The MARC velocity signature is a Doppler radar-based precursor towards forecasting the initial onset of damaging straight-line winds in a linear MCS or bowing convective system. One of the challenges in the severe storm warning process is forecasting the initial onset of damaging winds. Since the late 1970's, the bow echo reflectivity signature has been used extensively as a severe weather signature for forecasting damaging winds. However, storm surveys and observations have shown that damaging winds often precede the initial bowing of the convective line segment. Thus we looked at other reflectivity and velocity precursors in forecasting the initial onset of damaging winds.
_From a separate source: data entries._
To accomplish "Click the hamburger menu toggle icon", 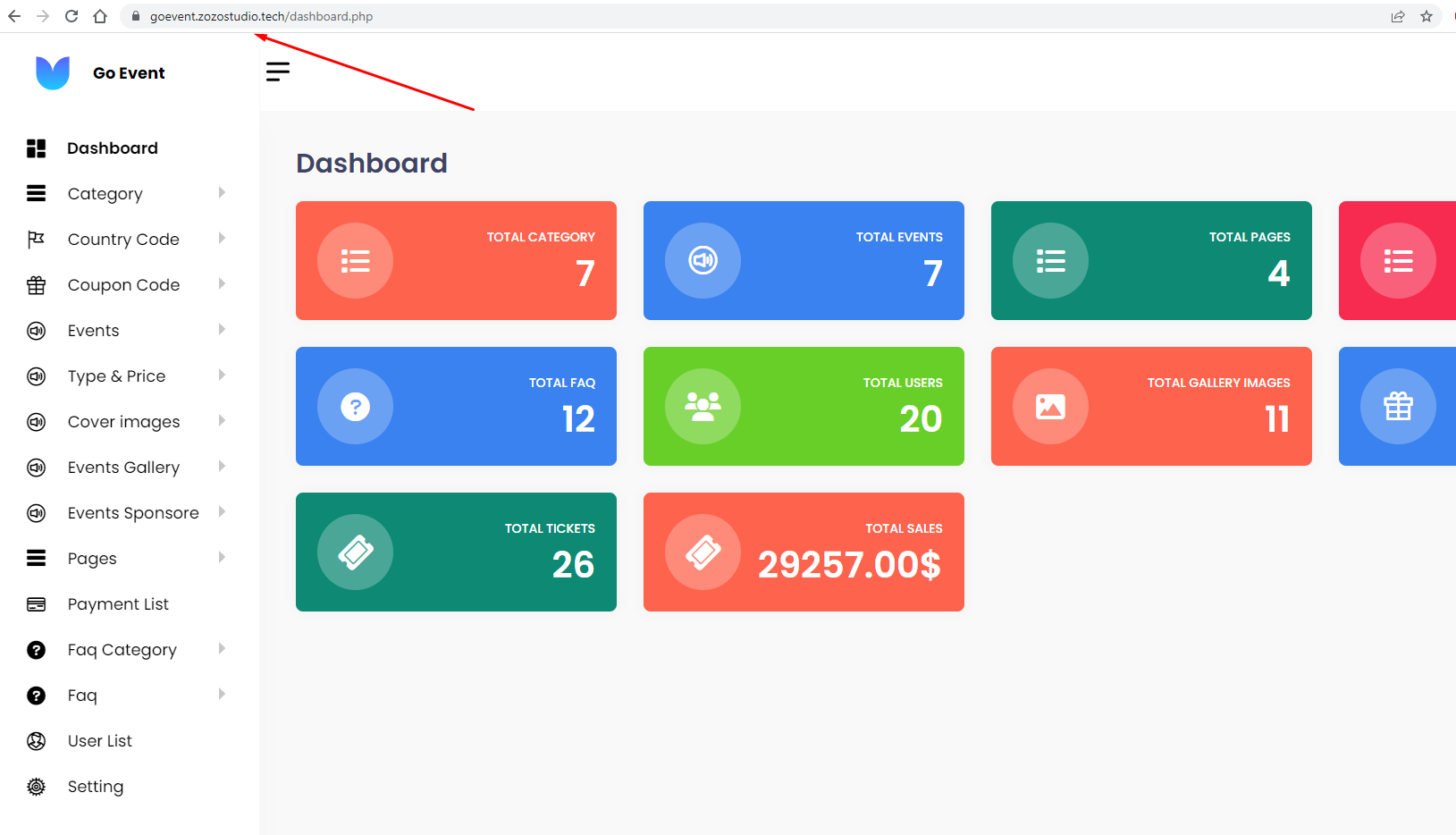I will tap(278, 72).
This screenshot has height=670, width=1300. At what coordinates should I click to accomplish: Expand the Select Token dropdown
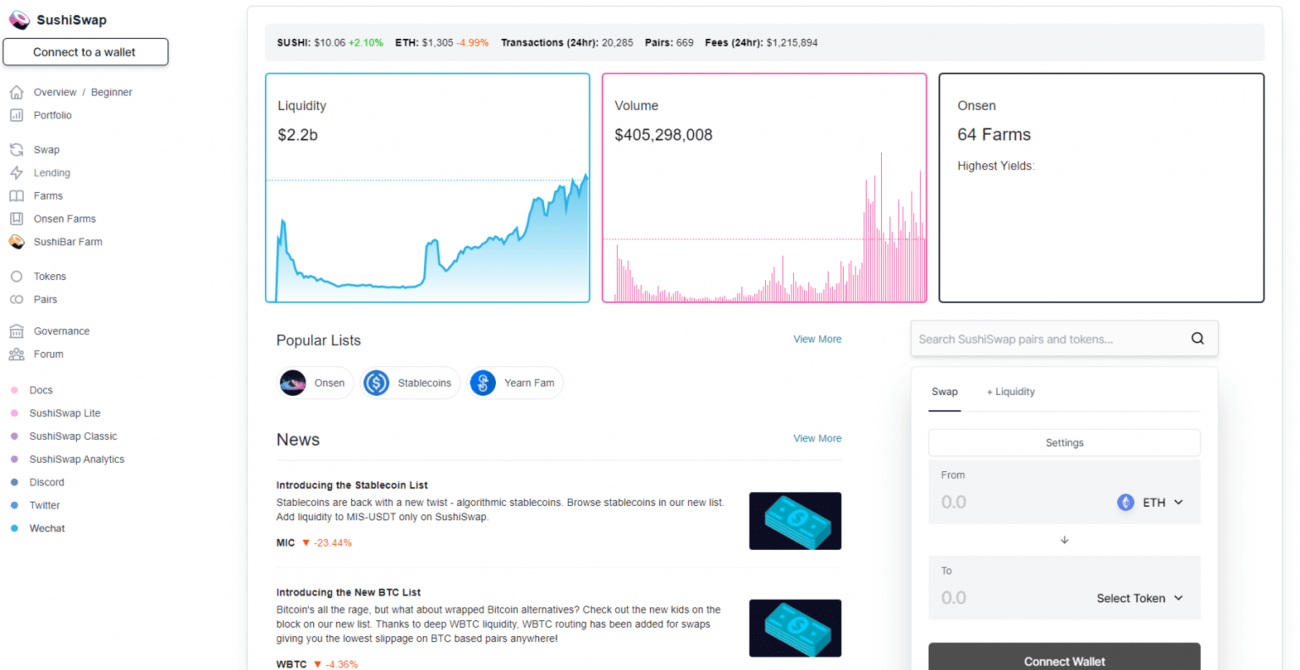1140,597
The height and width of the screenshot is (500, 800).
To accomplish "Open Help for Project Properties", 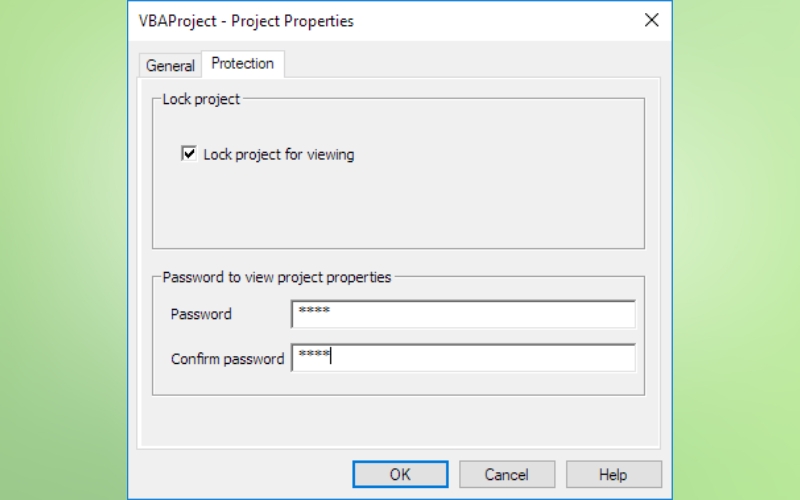I will click(x=613, y=474).
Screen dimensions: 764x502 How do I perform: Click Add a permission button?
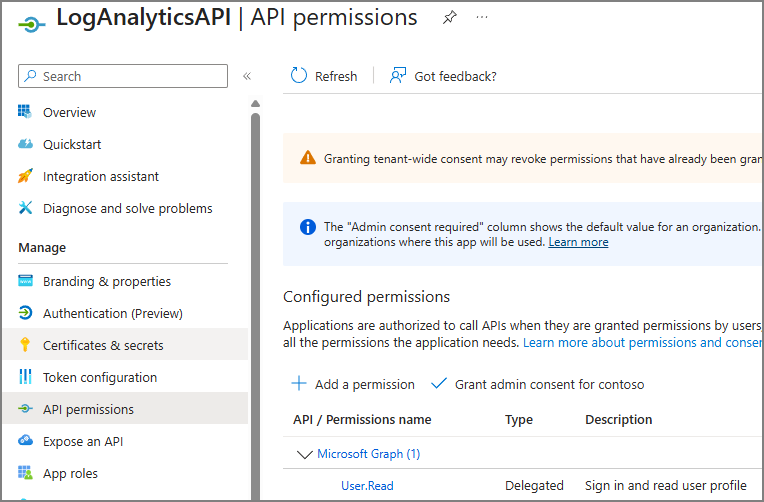coord(353,384)
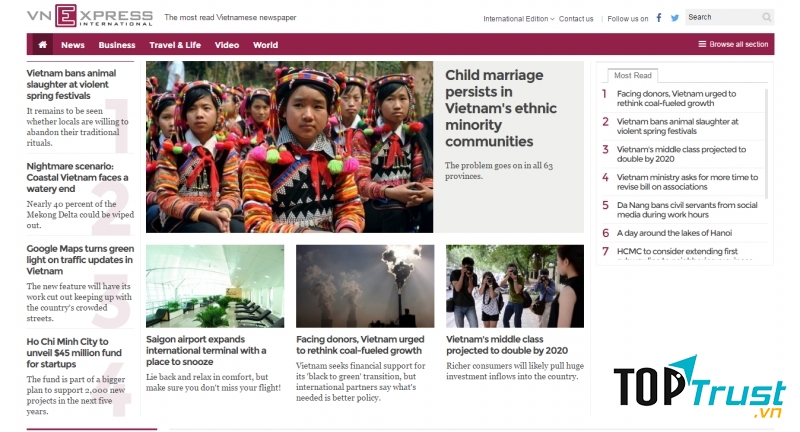Click the Most Read list scrollbar

766,144
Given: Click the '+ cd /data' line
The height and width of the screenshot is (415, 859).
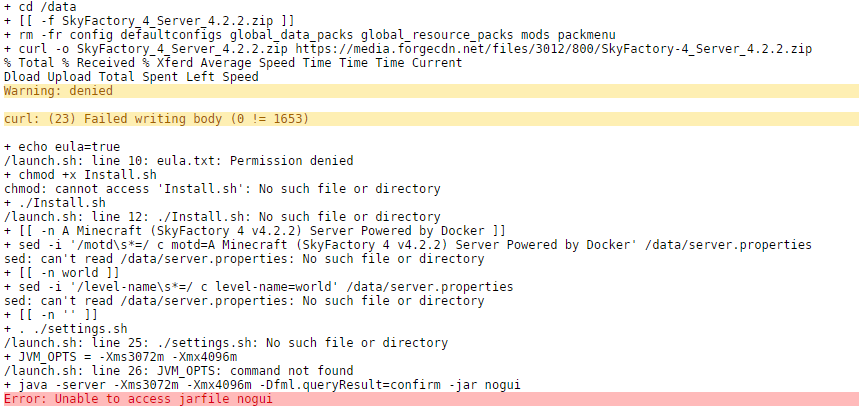Looking at the screenshot, I should click(x=40, y=7).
Our initial thoughts in tackling this problem keyed upon studies associated with the isolated pulse microbursts storms. Eilts et al. (1996) from the National Severe Storms Laboratory examined Doppler data from 85 microburst / downburst cases across Oklahoma. They discovered that one of the three most important precursors in forecasting damaging winds included strong and deep convergence at the storm's mid-altitudes. We fully understood that the dynamics between a pulse 'isolated' storm and a linear convective line segment comprised of a collection of storms are radically different. However, we wanted to observe how effective this velocity signature might be with a linear convective line.  Thus, we tested Mid-Altitude Radial Convergence for the first time along with Vertical Integrated Liquid (VIL) on the June 8, 1994 linear MCS which produced damaging winds over parts of the St. Louis metro area and adjacent counties.  

After this initial case, we surveyed MARC on 15 linear MCSs which evolved across the Mid-Mississippi Valley Region during the period from 1992 through 2000.  In each of these events, the linear convective line eventually evolved into bowing structures. Swaths of damaging winds occurred with 10 of the 11 events. The overall length of the linear MCSs ranged from 30 to as long as 140 km.  We initially surveyed the reflectivity and storm-relative velocity fields of each MCS which produced damaging winds, beginning with the 2 July 1992 derecho over Missouri and Illinois.  We often discovered that strong Mid-Altitude Radial Convergence sometimes extending as long as 120 km was present along the forward or downshear side of a linear convective system and preceded bowing of the line segment.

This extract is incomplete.